*Work instruction*
Write out all the data below exactly.

[Collected data entries]
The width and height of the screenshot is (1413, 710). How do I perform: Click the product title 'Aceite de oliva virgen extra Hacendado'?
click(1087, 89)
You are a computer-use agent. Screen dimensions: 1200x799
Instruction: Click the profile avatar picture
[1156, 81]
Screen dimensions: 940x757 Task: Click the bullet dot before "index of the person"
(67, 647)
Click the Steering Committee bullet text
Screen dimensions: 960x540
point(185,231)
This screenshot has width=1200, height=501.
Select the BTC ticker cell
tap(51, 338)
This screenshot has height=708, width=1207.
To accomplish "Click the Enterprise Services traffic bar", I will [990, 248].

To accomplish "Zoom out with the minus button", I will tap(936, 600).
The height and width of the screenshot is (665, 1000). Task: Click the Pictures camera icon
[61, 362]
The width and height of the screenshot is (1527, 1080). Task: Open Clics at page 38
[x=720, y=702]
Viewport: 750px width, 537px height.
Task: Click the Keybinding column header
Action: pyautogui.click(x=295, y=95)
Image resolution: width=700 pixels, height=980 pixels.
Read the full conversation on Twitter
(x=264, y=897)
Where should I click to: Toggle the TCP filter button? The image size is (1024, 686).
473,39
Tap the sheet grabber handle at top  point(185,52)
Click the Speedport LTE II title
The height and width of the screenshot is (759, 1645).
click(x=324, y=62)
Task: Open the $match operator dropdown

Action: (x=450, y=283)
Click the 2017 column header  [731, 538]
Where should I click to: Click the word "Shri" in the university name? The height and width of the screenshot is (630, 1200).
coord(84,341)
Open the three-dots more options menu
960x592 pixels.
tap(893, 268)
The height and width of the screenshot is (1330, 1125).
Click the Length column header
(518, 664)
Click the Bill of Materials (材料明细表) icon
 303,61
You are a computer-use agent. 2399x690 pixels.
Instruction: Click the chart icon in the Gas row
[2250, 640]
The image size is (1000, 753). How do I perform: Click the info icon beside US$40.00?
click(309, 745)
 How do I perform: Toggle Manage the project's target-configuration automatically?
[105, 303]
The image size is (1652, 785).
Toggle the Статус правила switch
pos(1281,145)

*Reply to the task*
The width and height of the screenshot is (1413, 710). How do I perform: Click the product title 'Aceite de oliva virgen extra Hacendado'?
click(1087, 89)
You are a computer-use agent. Screen dimensions: 1200x799
Instruction: Click the profile avatar picture
[1156, 81]
Screen dimensions: 940x757 Task: Click the bullet dot before "index of the person"
(67, 647)
Click the Steering Committee bullet text
Screen dimensions: 960x540
point(185,231)
This screenshot has width=1200, height=501.
Select the BTC ticker cell
tap(51, 338)
This screenshot has height=708, width=1207.
To accomplish "Click the Enterprise Services traffic bar", I will [990, 248].

To accomplish "Zoom out with the minus button", I will tap(936, 600).
The height and width of the screenshot is (665, 1000). Task: Click the Pictures camera icon
[61, 362]
The width and height of the screenshot is (1527, 1080). Task: Open Clics at page 38
[x=720, y=702]
Viewport: 750px width, 537px height.
Task: Click the Keybinding column header
Action: pyautogui.click(x=295, y=95)
Image resolution: width=700 pixels, height=980 pixels.
Read the full conversation on Twitter
(x=264, y=897)
Where should I click to: Toggle the TCP filter button? The image size is (1024, 686).
473,39
Tap the sheet grabber handle at top  point(185,52)
Click the Speedport LTE II title
The height and width of the screenshot is (759, 1645).
click(x=324, y=62)
Task: Open the $match operator dropdown

Action: (x=450, y=283)
Click the 2017 column header  [731, 538]
Where should I click to: Click the word "Shri" in the university name? The height and width of the screenshot is (630, 1200).
coord(84,341)
Open the three-dots more options menu
960x592 pixels.
tap(893, 268)
The height and width of the screenshot is (1330, 1125).
Click the Length column header
(518, 664)
Click the Bill of Materials (材料明细表) icon
 303,61
You are a computer-use agent. 2399x690 pixels.
Instruction: Click the chart icon in the Gas row
[2250, 640]
The image size is (1000, 753). How do I perform: Click the info icon beside US$40.00?
click(309, 745)
 How do I perform: Toggle Manage the project's target-configuration automatically?
[105, 303]
The image size is (1652, 785).
Toggle the Статус правила switch
pos(1281,145)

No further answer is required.